ACTIVITY:
Check each line of the listing for the word "agent" and report the ones that have it.

SUPPLIED DATA:
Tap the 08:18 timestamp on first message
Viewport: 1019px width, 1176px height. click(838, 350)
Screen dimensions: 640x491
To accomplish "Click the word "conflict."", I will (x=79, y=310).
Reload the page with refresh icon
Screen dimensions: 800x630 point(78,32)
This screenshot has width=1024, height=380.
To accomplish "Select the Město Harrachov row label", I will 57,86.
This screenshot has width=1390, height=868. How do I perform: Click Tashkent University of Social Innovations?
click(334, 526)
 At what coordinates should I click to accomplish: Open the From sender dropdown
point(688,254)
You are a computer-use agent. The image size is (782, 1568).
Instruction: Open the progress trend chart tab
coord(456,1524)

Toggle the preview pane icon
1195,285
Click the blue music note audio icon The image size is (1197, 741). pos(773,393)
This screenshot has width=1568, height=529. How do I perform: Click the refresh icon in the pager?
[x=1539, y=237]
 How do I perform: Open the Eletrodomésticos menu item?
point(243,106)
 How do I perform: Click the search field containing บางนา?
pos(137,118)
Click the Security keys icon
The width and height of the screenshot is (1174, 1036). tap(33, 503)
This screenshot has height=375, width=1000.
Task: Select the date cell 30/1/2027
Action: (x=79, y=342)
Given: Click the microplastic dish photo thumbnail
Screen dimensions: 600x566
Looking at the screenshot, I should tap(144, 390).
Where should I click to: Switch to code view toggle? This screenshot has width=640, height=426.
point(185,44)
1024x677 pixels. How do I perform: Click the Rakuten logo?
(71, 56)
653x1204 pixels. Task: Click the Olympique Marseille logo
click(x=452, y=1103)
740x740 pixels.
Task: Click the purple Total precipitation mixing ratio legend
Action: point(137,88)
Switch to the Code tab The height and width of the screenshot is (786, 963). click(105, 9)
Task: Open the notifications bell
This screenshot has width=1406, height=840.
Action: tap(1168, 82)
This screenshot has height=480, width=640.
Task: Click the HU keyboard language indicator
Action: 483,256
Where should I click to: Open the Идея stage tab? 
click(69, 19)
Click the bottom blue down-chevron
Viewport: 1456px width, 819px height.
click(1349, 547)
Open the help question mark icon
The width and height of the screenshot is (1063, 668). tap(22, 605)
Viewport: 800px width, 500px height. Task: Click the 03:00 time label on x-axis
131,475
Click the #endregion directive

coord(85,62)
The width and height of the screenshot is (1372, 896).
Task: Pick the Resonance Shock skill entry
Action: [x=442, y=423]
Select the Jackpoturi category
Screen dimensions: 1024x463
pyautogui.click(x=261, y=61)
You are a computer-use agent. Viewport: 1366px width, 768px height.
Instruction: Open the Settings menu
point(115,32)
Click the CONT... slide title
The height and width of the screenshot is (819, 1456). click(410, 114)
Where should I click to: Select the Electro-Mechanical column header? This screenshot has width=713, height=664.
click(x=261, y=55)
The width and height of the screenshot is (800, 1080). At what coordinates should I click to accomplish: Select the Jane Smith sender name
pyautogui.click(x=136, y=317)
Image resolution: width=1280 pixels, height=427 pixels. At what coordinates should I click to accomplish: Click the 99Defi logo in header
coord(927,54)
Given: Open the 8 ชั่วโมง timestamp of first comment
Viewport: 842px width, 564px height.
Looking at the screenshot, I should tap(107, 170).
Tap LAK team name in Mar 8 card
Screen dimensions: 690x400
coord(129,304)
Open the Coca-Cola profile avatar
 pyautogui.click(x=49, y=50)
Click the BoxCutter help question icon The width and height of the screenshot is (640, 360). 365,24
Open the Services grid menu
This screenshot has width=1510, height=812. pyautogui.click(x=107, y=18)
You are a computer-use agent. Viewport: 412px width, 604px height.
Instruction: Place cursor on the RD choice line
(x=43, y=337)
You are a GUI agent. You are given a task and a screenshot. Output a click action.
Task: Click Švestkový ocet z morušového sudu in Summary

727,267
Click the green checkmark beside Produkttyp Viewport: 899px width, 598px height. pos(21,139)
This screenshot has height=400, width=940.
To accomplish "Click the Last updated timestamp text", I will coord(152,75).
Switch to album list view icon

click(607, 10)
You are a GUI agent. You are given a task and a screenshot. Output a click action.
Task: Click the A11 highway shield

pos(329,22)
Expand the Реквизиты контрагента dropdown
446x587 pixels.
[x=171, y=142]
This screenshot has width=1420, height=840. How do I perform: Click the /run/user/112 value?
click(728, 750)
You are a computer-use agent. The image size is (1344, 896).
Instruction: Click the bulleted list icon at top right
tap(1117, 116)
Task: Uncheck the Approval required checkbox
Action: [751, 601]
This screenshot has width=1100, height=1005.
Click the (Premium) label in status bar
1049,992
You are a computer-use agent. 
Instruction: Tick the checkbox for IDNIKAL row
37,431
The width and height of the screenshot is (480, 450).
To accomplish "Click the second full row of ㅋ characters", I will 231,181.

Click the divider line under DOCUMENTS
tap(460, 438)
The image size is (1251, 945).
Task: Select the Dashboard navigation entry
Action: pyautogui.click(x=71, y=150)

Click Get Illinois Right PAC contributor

EXERCISE RESULT:
You are a computer-use agent. The image size is (782, 1568).
You are a computer-use agent. Viewport: 1366px width, 768px height.
You are a computer-use agent. Viewport: 412px width, 604px height.
You are a GUI agent. You are given a task and a screenshot. Output a click action.
You are a GUI agent. You are given a task and a screenshot. Output a click action.
You are a computer-use agent. The image size is (1344, 896).
You are a computer-use agent. 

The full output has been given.